The list of instruments the two of you play---including as it does things like walkie talkies, children's instruments, and misc. noises--suggests that you take an anything goes approach to what you use to make music. Are you always searching for new sounds and new things that make sounds? What are some of the most unusual devices or sounds that you've found or used thus far?

We're both sound whores. Some things we've used are: a motorized steel spinning wheel, a fetal monitor, an electric razor, short wave radio, walkie talkies, found sounds, circut bent instruments, old school reel-to-reel tape loops, etc. It's endless.

Yellowstone has vocals on a few tracks, where Lullabydoes not. I haven't heard your other recordings, but was wondering: when you first began, did you think of If Thousands as essentially an instrumental project?

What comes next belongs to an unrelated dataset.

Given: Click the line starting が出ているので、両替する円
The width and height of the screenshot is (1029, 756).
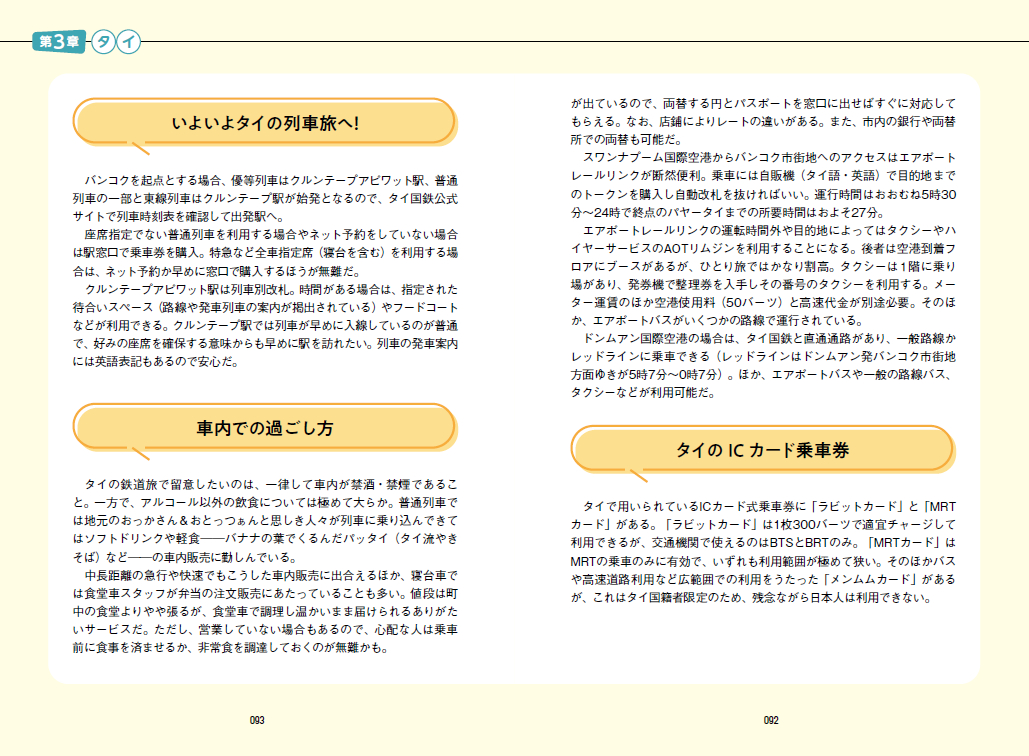Looking at the screenshot, I should [763, 104].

In general, how has the way you think about the band changed from then until now?

Basically it's an instrumental project. Sometimes the human element is necessary and it completes what we are doing. Like we said Christian is a trained vocalist and does none of the singing. Aaron has no business singing and does. if thousands isn't what you'd usually expect.

Do you perform live often? I noticed you have some upcoming tour dates scheduled with Alan Sparhawk and Haley Bonar. How would you describe the type of performance people coming to see you will witness?

We used to perform live more often, but loud bars & drunk folks = not a very good atmosphere for live shows. We still perform live but we're focusing more on the road shows rather than locally. Duluth is a great place to test something out and spread your wings, but you'll eventually starve yourself and your audience to death if you don't move on.

Your music is used in Travis Wilkerson's film An Injury to One, which I haven't seen but have read great things about. How did that come about?

Travis is currently working on a film that took place in Duluth called "Elegy 25". 2 years back a good friend named Tim Anderson's close friend Michel Lenz was murdered in Boston. He wanted to memoralize him and the best way he and Al Sparhawk decided to do so was with a 25 hour long drone. 1 song for 25 hours straight. They opened this up to anyone and everyone and we were a part of it. Travis got word of Elegy in Michigan and wanted to do a documentary. Thats how we met and Travis asked us to provide music for other film projects. More films are in the works with Travis and a video as well.

What other upcoming projects or recordings are you involved with?

Well, beyond the film work we're looking forward to our next CD and would love to collaborate with other bands or artists. Christian runs a weekly show with Alan Sparhawk in Duluth called Experimental Tuesdays where participants are encouraged to break the rules in sound, film or art. He also runs a side business in graphic design and has teamed up with local mountain musician Charlie Parr to make a line of handmade bottleneck slides. We also both contribute to local musician's recording projects as much as possible.

I've never been to Duluth. What's it like?

As they say, that's a mighty big lake out there. Its somewhat of an industrial city with ships and steel. If you don't play music, write, make art or knit, you drink. Low's music describes the area very well. We've been told if thousands does too. It's also a beautiful place--just 5 miles in any direction from some of the best camping, fishing and wilderness you've ever seen. Come on up!

Lastly, I always hesitate to ask bands about their name, but If Thousands strikes me as an especially effective name, since it's suitably ambiguous. Could you either tell me about where the name came from or, if you prefer to leave it a mystery, describe what you like about the name?

Ambiguous is a great way to describe our name. After laboring over a band name for an absurd amount of time, we saw the word THOUSANDS in a magazine. We liked how it looked so we got some paper and wrote it down. Then we wrote other words around it: if, then, why, how, who, could, blue, red, etc. "if" & "thousands" stood out. wa-la, a band was born. For whatever reason, the name sticks in your head. It fits well.